## Task goal
Please count the lines below that hold the word "field" and give the count without any other text.

Stored data
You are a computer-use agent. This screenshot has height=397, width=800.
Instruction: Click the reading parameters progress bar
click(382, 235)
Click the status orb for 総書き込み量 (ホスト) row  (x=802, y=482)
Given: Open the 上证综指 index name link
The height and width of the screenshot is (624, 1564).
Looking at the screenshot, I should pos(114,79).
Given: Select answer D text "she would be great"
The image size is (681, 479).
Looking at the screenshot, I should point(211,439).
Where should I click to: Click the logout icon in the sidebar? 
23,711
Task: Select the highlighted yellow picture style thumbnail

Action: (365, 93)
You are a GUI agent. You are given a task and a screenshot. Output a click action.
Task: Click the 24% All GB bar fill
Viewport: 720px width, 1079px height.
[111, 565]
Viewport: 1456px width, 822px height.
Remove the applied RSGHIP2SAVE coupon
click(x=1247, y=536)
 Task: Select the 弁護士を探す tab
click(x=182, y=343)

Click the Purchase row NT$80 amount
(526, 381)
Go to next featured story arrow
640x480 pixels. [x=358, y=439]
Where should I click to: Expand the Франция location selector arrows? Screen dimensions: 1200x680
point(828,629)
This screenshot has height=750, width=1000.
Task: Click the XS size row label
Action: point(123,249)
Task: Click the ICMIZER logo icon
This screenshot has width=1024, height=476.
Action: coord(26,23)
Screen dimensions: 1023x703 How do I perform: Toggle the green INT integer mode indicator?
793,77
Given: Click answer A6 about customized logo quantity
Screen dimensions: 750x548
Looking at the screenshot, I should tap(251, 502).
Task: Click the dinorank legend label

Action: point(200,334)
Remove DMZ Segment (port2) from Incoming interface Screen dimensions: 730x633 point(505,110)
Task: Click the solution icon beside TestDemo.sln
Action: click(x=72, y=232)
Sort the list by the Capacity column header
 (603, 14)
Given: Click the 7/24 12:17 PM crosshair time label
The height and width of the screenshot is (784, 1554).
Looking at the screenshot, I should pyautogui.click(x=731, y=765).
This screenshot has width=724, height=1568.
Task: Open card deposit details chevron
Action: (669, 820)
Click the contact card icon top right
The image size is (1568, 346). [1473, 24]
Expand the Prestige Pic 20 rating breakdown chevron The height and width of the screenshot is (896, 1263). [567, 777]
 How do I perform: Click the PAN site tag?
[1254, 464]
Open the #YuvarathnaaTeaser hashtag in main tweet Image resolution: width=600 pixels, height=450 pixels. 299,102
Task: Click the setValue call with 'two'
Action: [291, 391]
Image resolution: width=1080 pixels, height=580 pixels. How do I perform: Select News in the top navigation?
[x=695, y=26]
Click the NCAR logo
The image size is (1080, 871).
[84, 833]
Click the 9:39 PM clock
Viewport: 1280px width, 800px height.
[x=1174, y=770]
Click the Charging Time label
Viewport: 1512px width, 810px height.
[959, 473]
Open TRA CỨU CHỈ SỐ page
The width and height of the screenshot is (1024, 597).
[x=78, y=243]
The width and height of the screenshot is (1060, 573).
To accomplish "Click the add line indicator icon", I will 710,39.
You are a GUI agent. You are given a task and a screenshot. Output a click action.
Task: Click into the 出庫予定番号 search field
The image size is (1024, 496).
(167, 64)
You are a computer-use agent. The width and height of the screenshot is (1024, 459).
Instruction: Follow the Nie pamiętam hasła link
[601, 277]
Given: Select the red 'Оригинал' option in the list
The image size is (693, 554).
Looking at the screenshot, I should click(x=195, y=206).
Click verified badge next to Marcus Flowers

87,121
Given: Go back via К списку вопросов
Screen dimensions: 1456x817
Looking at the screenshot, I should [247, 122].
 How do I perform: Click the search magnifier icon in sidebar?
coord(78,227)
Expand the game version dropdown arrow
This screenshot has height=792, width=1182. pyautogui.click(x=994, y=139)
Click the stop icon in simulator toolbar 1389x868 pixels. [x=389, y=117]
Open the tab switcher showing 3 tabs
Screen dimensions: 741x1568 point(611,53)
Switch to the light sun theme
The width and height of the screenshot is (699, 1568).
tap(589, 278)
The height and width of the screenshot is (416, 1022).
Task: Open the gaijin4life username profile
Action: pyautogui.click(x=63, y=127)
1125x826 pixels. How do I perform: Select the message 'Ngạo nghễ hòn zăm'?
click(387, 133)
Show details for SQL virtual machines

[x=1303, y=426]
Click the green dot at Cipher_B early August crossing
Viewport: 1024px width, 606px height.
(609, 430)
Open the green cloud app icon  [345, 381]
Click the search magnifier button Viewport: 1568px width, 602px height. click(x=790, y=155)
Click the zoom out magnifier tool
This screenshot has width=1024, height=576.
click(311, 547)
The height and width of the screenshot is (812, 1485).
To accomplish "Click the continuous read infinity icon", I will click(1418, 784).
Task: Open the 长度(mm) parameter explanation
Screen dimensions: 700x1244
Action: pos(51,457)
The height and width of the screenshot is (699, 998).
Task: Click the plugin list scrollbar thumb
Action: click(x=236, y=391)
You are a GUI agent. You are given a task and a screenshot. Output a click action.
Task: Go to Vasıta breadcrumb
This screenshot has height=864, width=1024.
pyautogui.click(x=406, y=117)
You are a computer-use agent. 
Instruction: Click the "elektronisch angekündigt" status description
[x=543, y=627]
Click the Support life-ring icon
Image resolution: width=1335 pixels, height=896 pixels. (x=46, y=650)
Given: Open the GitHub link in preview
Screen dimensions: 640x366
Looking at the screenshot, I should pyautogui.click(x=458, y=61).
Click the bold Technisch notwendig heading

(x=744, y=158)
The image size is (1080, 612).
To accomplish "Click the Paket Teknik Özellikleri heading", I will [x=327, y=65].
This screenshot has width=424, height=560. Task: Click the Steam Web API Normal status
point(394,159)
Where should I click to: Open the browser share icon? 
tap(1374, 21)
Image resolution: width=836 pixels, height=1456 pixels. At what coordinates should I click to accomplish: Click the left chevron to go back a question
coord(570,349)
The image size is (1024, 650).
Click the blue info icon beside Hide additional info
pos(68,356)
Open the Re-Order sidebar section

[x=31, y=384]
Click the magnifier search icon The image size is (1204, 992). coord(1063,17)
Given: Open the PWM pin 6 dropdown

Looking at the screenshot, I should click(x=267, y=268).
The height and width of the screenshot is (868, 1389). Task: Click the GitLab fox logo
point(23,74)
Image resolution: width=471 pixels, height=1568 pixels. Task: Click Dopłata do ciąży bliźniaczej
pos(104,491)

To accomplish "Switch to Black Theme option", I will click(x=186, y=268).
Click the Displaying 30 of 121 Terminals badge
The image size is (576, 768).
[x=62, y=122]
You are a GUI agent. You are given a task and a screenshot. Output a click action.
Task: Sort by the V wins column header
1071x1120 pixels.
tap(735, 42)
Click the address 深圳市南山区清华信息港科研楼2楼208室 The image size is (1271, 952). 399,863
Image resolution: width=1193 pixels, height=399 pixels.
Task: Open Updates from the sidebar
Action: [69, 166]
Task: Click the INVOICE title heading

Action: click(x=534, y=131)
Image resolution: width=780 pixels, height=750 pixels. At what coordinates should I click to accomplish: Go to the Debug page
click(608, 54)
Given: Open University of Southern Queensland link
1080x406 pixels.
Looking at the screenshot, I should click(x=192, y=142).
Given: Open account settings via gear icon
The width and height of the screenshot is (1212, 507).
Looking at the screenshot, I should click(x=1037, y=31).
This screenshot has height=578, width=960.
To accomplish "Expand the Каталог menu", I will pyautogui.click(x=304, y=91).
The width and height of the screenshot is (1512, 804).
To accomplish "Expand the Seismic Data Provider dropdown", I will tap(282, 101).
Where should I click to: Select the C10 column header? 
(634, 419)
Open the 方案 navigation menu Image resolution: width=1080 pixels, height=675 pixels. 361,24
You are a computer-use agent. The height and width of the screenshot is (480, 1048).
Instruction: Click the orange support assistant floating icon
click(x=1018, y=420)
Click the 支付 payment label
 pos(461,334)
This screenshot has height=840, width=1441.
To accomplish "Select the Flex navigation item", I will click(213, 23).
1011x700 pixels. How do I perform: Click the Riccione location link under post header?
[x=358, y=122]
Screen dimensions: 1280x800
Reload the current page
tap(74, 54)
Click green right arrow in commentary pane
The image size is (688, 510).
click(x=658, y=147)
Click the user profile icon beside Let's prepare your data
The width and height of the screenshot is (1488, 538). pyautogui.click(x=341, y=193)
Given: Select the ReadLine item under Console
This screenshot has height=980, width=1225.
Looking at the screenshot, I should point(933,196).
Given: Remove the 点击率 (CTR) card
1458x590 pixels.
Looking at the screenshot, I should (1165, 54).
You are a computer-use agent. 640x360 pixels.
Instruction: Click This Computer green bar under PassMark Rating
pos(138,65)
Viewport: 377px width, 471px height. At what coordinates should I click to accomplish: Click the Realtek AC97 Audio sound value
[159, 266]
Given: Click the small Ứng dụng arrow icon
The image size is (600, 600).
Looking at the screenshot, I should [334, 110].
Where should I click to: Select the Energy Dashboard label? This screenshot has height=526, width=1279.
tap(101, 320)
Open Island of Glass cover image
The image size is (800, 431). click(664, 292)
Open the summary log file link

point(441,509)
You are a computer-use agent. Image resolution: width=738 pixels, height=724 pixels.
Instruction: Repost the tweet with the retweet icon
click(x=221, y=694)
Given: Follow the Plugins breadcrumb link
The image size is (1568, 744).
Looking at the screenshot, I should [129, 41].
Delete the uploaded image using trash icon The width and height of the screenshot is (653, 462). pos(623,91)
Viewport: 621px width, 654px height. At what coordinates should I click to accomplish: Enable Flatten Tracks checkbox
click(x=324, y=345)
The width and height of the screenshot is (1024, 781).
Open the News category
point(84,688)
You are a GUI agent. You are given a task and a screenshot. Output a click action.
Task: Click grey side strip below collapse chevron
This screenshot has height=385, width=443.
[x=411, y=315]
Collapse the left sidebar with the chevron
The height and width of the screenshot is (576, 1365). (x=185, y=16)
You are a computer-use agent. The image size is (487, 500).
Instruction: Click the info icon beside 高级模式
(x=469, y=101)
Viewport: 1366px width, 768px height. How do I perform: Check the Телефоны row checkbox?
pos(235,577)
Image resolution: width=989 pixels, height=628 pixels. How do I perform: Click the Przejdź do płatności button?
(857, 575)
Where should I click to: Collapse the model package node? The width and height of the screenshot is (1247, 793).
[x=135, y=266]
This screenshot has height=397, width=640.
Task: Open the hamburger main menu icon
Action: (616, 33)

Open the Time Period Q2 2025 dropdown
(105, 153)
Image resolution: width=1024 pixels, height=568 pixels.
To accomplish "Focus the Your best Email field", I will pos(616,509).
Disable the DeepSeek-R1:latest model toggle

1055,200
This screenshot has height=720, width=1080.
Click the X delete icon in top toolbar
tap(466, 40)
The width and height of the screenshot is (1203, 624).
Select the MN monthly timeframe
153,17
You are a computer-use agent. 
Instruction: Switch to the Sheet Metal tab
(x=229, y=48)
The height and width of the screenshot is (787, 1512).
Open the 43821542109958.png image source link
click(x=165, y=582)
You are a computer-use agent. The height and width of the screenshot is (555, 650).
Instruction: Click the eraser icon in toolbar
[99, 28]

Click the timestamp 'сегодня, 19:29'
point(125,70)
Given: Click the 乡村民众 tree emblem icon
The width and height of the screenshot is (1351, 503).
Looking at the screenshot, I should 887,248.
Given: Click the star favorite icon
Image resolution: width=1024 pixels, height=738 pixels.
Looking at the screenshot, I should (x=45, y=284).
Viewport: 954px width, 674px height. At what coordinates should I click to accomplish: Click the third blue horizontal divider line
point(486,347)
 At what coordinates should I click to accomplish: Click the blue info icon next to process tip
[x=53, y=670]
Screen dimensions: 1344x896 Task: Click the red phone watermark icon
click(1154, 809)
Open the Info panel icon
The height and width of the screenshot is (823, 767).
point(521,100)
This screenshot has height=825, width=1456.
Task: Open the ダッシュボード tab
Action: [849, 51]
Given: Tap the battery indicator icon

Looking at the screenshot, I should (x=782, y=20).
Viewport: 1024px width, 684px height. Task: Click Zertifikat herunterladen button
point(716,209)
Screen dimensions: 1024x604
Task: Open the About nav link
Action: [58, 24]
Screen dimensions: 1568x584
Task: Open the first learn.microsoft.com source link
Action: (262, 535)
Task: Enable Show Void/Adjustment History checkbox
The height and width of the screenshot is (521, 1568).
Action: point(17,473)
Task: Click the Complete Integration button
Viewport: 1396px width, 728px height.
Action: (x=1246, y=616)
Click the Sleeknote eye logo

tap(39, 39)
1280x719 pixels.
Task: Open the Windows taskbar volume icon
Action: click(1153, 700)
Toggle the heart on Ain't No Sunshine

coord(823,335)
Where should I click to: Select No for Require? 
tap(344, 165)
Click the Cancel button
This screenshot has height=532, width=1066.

## Exercise answer
2